Elle entra dans la pièce.

Quelques secondes perdues dans l’univers, flottant au dessus de nous.

Puis elles se sont approchées l’une de l’autre et se sont embrassées, souriantes. Stressées, mais souriantes. A cet instant précis, tous les préjugés sont tombés d’un coup, comme une fenêtre qui explose.

Ma mère avait une image d’Aurore caricaturale, je pense. La lesbienne de huit ans de plus que sa fille qui lui a volé l’image qu’elle avait de son enfant et ce qu’elle imaginait pour elle. Une fille d’un autre milieu, masculine. La Josie quoi.

Et Aurore voyait ma mère comme une bourgeoise catholique ultra coincée, désagréable, austère, qui faisait pleurer sa fille au téléphone.

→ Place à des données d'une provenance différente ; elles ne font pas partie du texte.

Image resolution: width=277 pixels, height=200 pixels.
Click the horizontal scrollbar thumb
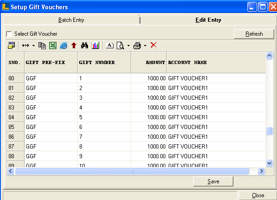point(132,171)
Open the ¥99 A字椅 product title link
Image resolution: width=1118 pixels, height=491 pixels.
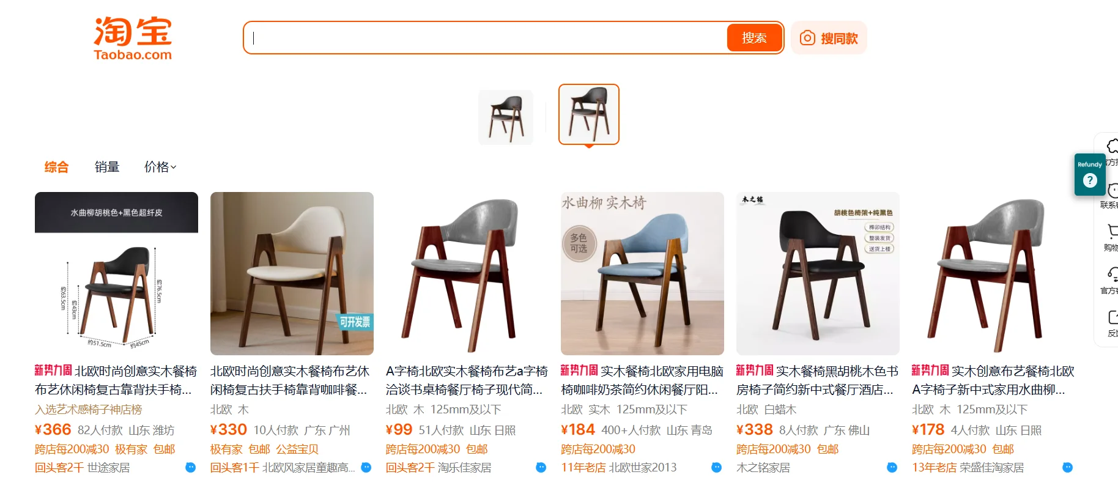[467, 380]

Mais elles se sont vues « en vrai ».

Aurore a vu que ma mère était un petit bout de femme/enfant, timide, souriante, gentille, douce et drôle. Et ma mère a vu Aurore, cette femme qui ne fait pas son âge, très polie, drôle, extrêmement attentionnée et généreuse.

Nous retenions tous, intérieurement, notre souffle. Et Aurore fit ce qu’elle savait si bien faire : elle détendit l’atmosphère avec quelques blagues, puis, comme un barrage rompu, la rivière se remit à couler.

C’était fait.

Incroyable. Ma mère se détendit très vite, riant aux éclats dès qu’Aurore la taquinait pour la décoincer. Le charme de mon incroyable Amoureuse opérait. Elle était là, ma réponse, le déclic que je cherchais, elle était évidente finalement encore. C’était elle.

A partir de ce jour, Aurore fut la bienvenue à la maison. Elles jouaient, ma mère et elle, à des jeux de société, cuisinaient ensemble… C’était surréaliste.

Et moi je m’envolais. Je commençais à croire que tous les blocages avec mes parents étaient terminés. Mais c’était une situation à double visage.

D’un côté, nous allions souvent voir mes parents, nous passions du bon temps avec eux, nous étions bien. Et d’un autre, je sais que ma mère souffrait toujours autant.

Dès que j’abordais le « nous », elle se braquait. Quand je parlais d’Aurore seulement, tout allait bien, mais la notion de couple la gênait. Un jour, elle m’a dit : « Pour moi, Aurore fait partie de la famille, je l’aime de la même manière que mes autres beaux-enfants. Je l’aime beaucoup. Mais j’aurai préféré que ce soit ma fille plutôt que ta compagne. Elle est un membre de la famille, mais dans ma tête, vous n’êtes pas ensemble. »

J’avais donc gagné le pari qu’Aurore serait aimée de ma famille, mais j’avais perdu celui de nous faire accepter comme un couple.